Often on this page, OGJ editors have discussed promising new technologies-such as windmills, harnessing ocean waves, and various types of biofuels-that might someday replace oil and natural gas as power sources. One not-so-new technology that hasn’t been discussed, but that is just as intriguing, is ocean thermal energy conversion (OTEC).
The OTEC technology uses differences in seawater temperatures at various depths to generate electricity, desalinate water, and even condition air. The Earth’s ocean acts as an enormous collector of solar energy.
According to the National Renewable Energy Laboratory’s OTEC web site, “On an average day, 60 million sq km of tropical seas absorb an amount of solar radiation equal in heat content to about 250 billion bbl of oil.” And although the economics of OTEC do not compete currently with conventional power generation technologies, the vast potential of this amount of energy is very compelling.

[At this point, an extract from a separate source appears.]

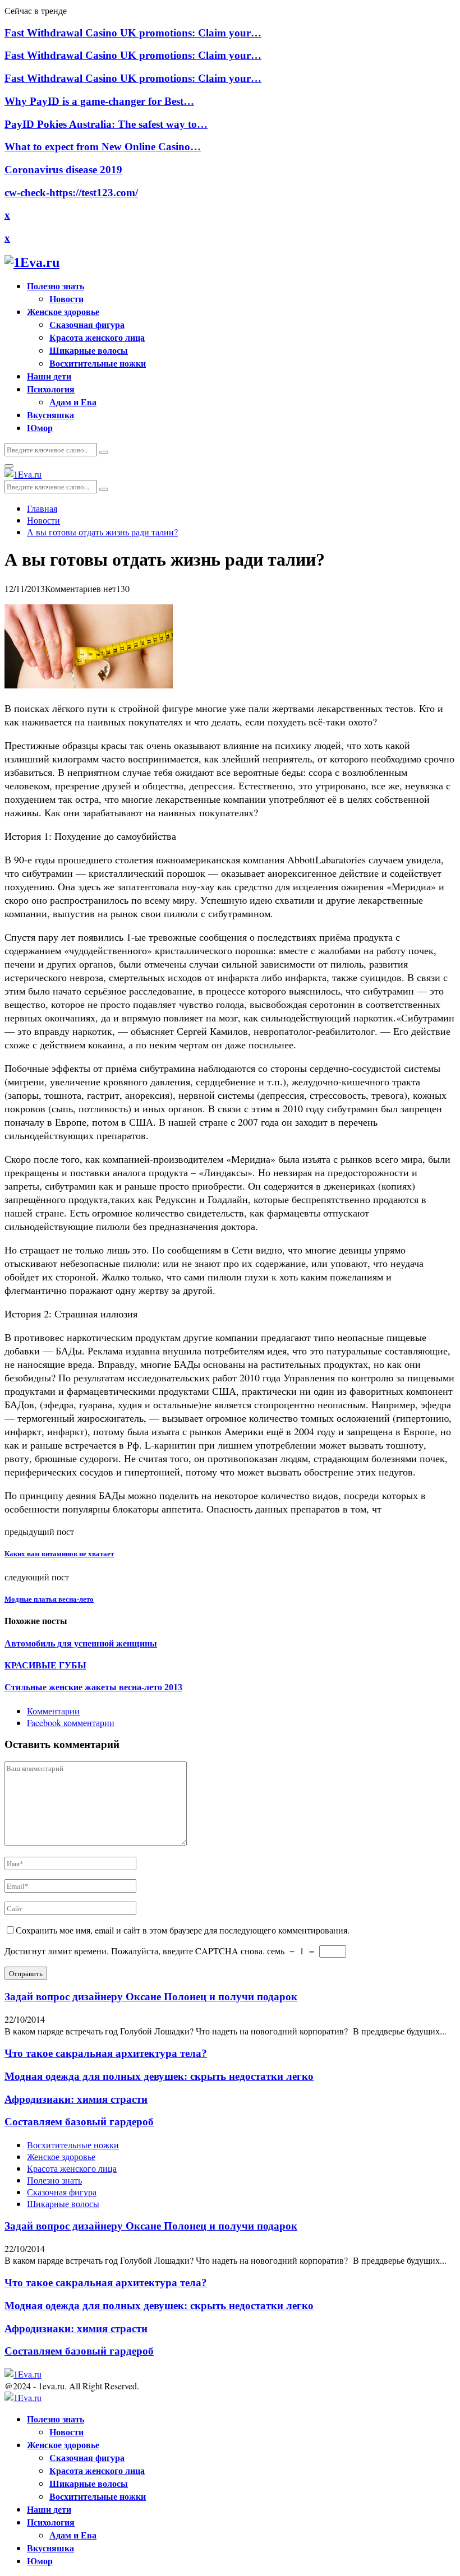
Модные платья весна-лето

It makes sense that the hotter the surface water temperature, the greater the potential of the OTEC technology. The technology is therefore most promising for tropical island communities that have to depend on diesel-generated electricity. The fact that the technology produces desalinated water is an added benefit. And the chilled water can be used for mariculture ponds in which cold-water ocean species, such as lobster and salmon, can be raised.
OTEC history
As previously mentioned, this technology is not a new idea. In fact, it was first proposed in 1881 by a French physicist named Jacques Arsene d’Arsonval.
One of his students, Georges Claude, was the first to build an OTEC plant in 1930 in Matanzas Bay, Cuba. Using a low-pressure turbine, the plant produced 22 kw of electricity.
Claude constructed another plant off the coast of Brazil in 1935. Both of his plants, however, were destroyed by the sea. Neither plant ever produced net positive electricity.
In 1974, with oil prices rising after the Arab oil embargo, the US government got involved with OTEC research. It established the National Energy Laboratory of Hawaii Authority (NELHA) at Keahole Point on the Kona coast. In 1979, the facility started up a 50-kw OTEC demonstration plant. The plant produced 52 kw of gross power and 15 kw of net power.
In 1981, Japan produced 31.5 kw of net power during a demonstration of a shore-based plant. Then in 1993, NELHA produced 50 kw of net electricity in an open-cycle OTEC plant. Finally, in 1999, NELHA tested a 250-kw pilot OTEC plant.
OTEC technology
The OTEC technology has three different designs-closed cycle, open cycle, and hybrid-and it can be located on land, on a sea shelf, aboard a floating vessel, or theoretically in a submerged plant.
The closed-cycle system pumps cold water from depths of up to 1 km into a heat exchanger that condenses a vapor, such as ammonia or propylene. The heat-transfer fluid is then pumped through a second heat exchanger, where it is vaporized with the warmer surface seawater. The expanding vapor turns a turbine, which generates electricity.
In an open-cycle system, warm seawater is boiled in a low-pressure container. The steam expands in a low-pressure turbine to generate electricity. The steam, now nearly pure water, is condensed with the cold deep-sea water.
The hybrid system combines features of the closed and open-cycle systems. Steam is still generated at low pressure, but in this system it is used to vaporize the fluid, which is in a closed loop.
Future work
A company called Sea Solar Power Inc. in Pennsylvania is currently developing plants based on OTEC technology. The company has two models in development: a 10-Mw, land-based plant and a 100-Mw floating plantship.
The company reports that the land-based plant is specifically designed for small tropical islands and that the plantship is suited for continental applications. The company has recognized that conventional heat exchangers and turbomachinery are inefficient for OTEC plants and is designing those units to be most efficient for their specific application.
Sea Solar Power says the land-based plant should cost $45-50 million, for which the company already has financing. The first plantship should cost about $250 million.
Indeed, it will be interesting to see if OTEC can take advantage of further technological advancements to someday compete with conventional oil-based electricity generation.